Target position records:
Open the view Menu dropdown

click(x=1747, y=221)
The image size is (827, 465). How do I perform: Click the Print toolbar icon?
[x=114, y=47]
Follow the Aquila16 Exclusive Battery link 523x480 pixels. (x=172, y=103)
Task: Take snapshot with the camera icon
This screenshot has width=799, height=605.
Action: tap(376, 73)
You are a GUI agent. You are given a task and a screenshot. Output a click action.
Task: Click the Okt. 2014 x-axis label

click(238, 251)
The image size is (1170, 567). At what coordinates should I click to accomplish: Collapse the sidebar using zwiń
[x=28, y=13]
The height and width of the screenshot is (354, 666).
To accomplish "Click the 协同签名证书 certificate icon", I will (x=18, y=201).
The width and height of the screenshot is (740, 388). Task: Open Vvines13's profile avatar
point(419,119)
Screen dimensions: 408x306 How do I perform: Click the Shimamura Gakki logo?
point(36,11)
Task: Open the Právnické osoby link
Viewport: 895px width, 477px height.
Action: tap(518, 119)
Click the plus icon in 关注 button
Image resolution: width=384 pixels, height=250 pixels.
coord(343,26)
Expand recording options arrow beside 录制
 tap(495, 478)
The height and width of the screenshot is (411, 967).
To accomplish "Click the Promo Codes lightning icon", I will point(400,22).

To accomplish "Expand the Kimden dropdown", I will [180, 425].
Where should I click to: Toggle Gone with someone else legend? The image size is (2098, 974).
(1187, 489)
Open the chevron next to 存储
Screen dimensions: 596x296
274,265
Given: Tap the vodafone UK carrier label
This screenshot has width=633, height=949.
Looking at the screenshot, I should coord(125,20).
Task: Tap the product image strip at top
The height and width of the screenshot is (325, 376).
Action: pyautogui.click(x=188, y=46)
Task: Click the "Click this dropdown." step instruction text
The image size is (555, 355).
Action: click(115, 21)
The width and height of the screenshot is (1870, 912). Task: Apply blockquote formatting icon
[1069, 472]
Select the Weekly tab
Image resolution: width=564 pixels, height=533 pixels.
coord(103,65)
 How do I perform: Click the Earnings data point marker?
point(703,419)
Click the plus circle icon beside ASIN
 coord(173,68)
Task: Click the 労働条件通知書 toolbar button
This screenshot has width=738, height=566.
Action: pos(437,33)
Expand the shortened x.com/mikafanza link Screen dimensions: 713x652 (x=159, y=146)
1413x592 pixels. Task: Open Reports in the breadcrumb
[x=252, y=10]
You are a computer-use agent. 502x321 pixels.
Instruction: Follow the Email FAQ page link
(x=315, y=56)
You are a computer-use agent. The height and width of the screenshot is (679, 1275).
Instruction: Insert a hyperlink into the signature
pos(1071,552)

_Aim of the exercise_
Reproduce the lines from the line containing "Where should I" through the line containing "Expand the shortened", both included, without changing anything.

_Exercise result_
Where should I click to: Toggle Gone with someone else legend? The image size is (2098, 974).
(1187, 489)
Open the chevron next to 存储
Screen dimensions: 596x296
274,265
Given: Tap the vodafone UK carrier label
This screenshot has width=633, height=949.
Looking at the screenshot, I should coord(125,20).
Task: Tap the product image strip at top
The height and width of the screenshot is (325, 376).
Action: pyautogui.click(x=188, y=46)
Task: Click the "Click this dropdown." step instruction text
The image size is (555, 355).
Action: click(115, 21)
The width and height of the screenshot is (1870, 912). Task: Apply blockquote formatting icon
[1069, 472]
Select the Weekly tab
Image resolution: width=564 pixels, height=533 pixels.
coord(103,65)
 How do I perform: Click the Earnings data point marker?
point(703,419)
Click the plus circle icon beside ASIN
 coord(173,68)
Task: Click the 労働条件通知書 toolbar button
This screenshot has width=738, height=566.
Action: pos(437,33)
Expand the shortened x.com/mikafanza link Screen dimensions: 713x652 (x=159, y=146)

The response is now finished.